=== Begin Enclosure ===

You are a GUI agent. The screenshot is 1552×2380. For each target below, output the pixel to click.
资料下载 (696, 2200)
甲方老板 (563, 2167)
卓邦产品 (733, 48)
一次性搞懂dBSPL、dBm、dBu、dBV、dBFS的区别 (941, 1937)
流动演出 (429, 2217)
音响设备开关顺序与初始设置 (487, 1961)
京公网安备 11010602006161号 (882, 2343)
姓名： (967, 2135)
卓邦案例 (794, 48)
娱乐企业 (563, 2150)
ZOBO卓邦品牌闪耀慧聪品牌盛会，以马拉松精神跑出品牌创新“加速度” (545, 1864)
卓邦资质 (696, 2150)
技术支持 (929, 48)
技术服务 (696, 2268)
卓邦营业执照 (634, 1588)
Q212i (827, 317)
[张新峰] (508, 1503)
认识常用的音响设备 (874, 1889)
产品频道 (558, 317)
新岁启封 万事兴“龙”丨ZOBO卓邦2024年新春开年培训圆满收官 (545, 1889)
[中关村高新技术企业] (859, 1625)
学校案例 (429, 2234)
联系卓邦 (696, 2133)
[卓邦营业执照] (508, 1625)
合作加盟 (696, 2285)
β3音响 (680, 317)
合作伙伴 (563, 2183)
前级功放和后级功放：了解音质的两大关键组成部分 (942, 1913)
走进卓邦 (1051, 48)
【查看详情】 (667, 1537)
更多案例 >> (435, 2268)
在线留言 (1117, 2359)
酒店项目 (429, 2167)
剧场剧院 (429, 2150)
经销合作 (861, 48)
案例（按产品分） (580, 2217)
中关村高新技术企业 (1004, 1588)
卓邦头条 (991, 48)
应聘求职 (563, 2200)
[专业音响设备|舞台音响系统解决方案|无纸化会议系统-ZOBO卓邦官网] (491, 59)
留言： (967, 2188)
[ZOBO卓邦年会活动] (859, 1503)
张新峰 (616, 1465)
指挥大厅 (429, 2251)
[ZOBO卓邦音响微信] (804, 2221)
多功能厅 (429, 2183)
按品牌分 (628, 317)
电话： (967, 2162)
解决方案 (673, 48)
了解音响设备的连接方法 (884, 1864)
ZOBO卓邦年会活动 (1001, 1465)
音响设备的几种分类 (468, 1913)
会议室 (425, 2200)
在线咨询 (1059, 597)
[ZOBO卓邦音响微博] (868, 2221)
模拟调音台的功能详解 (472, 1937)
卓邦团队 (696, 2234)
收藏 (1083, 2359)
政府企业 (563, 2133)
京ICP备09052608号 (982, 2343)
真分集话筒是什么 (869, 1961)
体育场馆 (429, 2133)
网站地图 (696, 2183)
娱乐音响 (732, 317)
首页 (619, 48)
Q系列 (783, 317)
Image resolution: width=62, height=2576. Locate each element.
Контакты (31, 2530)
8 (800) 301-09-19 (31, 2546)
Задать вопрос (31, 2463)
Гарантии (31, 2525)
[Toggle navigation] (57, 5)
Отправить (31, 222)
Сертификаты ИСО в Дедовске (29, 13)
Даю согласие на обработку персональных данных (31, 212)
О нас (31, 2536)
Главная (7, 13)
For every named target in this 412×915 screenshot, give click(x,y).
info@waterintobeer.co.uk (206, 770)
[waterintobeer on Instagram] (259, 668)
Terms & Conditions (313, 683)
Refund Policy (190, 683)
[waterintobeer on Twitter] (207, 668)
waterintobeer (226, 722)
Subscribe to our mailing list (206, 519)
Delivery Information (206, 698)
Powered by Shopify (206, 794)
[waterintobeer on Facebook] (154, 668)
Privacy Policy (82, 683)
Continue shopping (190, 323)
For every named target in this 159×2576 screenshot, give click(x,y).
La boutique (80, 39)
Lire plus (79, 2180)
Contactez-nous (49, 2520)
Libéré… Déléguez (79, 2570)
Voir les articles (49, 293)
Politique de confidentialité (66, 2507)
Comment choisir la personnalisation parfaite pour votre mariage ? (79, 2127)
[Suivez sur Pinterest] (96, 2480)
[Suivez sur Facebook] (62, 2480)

=== End Enclosure ===

With every line intact, print the records above again.

You are a GUI agent. The screenshot is 1552×2380. For each target below, output the pixel to click.
资料下载 (696, 2200)
甲方老板 (563, 2167)
卓邦产品 (733, 48)
一次性搞懂dBSPL、dBm、dBu、dBV、dBFS的区别 (941, 1937)
流动演出 (429, 2217)
音响设备开关顺序与初始设置 (487, 1961)
京公网安备 11010602006161号 (882, 2343)
姓名： (967, 2135)
卓邦案例 (794, 48)
娱乐企业 (563, 2150)
ZOBO卓邦品牌闪耀慧聪品牌盛会，以马拉松精神跑出品牌创新“加速度” (545, 1864)
卓邦资质 (696, 2150)
技术支持 (929, 48)
技术服务 (696, 2268)
卓邦营业执照 (634, 1588)
Q212i (827, 317)
[张新峰] (508, 1503)
认识常用的音响设备 (874, 1889)
产品频道 (558, 317)
新岁启封 万事兴“龙”丨ZOBO卓邦2024年新春开年培训圆满收官 (545, 1889)
[中关村高新技术企业] (859, 1625)
学校案例 (429, 2234)
联系卓邦 (696, 2133)
[卓邦营业执照] (508, 1625)
合作加盟 (696, 2285)
β3音响 (680, 317)
合作伙伴 (563, 2183)
前级功放和后级功放：了解音质的两大关键组成部分 (942, 1913)
走进卓邦 (1051, 48)
【查看详情】 (667, 1537)
更多案例 >> (435, 2268)
在线留言 (1117, 2359)
酒店项目 (429, 2167)
剧场剧院 (429, 2150)
经销合作 (861, 48)
案例（按产品分） (580, 2217)
中关村高新技术企业 (1004, 1588)
卓邦头条 (991, 48)
应聘求职 (563, 2200)
[专业音响设备|舞台音响系统解决方案|无纸化会议系统-ZOBO卓邦官网] (491, 59)
留言： (967, 2188)
[ZOBO卓邦年会活动] (859, 1503)
张新峰 (616, 1465)
指挥大厅 (429, 2251)
[ZOBO卓邦音响微信] (804, 2221)
多功能厅 (429, 2183)
按品牌分 (628, 317)
电话： (967, 2162)
解决方案 (673, 48)
了解音响设备的连接方法 (884, 1864)
ZOBO卓邦年会活动 (1001, 1465)
音响设备的几种分类 (468, 1913)
会议室 (425, 2200)
在线咨询 (1059, 597)
[ZOBO卓邦音响微博] (868, 2221)
模拟调音台的功能详解 (472, 1937)
卓邦团队 (696, 2234)
收藏 (1083, 2359)
政府企业 (563, 2133)
京ICP备09052608号 (982, 2343)
真分集话筒是什么 (869, 1961)
体育场馆 (429, 2133)
网站地图 (696, 2183)
娱乐音响 (732, 317)
首页 (619, 48)
Q系列 (783, 317)
Image resolution: width=62, height=2576. Locate each element.
Контакты (31, 2530)
8 (800) 301-09-19 (31, 2546)
Задать вопрос (31, 2463)
Гарантии (31, 2525)
[Toggle navigation] (57, 5)
Отправить (31, 222)
Сертификаты ИСО в Дедовске (29, 13)
Даю согласие на обработку персональных данных (31, 212)
О нас (31, 2536)
Главная (7, 13)
For every named target in this 412×915 screenshot, give click(x,y).
info@waterintobeer.co.uk (206, 770)
[waterintobeer on Instagram] (259, 668)
Terms & Conditions (313, 683)
Refund Policy (190, 683)
[waterintobeer on Twitter] (207, 668)
waterintobeer (226, 722)
Subscribe to our mailing list (206, 519)
Delivery Information (206, 698)
Powered by Shopify (206, 794)
[waterintobeer on Facebook] (154, 668)
Privacy Policy (82, 683)
Continue shopping (190, 323)
For every named target in this 159×2576 screenshot, give click(x,y).
La boutique (80, 39)
Lire plus (79, 2180)
Contactez-nous (49, 2520)
Libéré… Déléguez (79, 2570)
Voir les articles (49, 293)
Politique de confidentialité (66, 2507)
Comment choisir la personnalisation parfaite pour votre mariage ? (79, 2127)
[Suivez sur Pinterest] (96, 2480)
[Suivez sur Facebook] (62, 2480)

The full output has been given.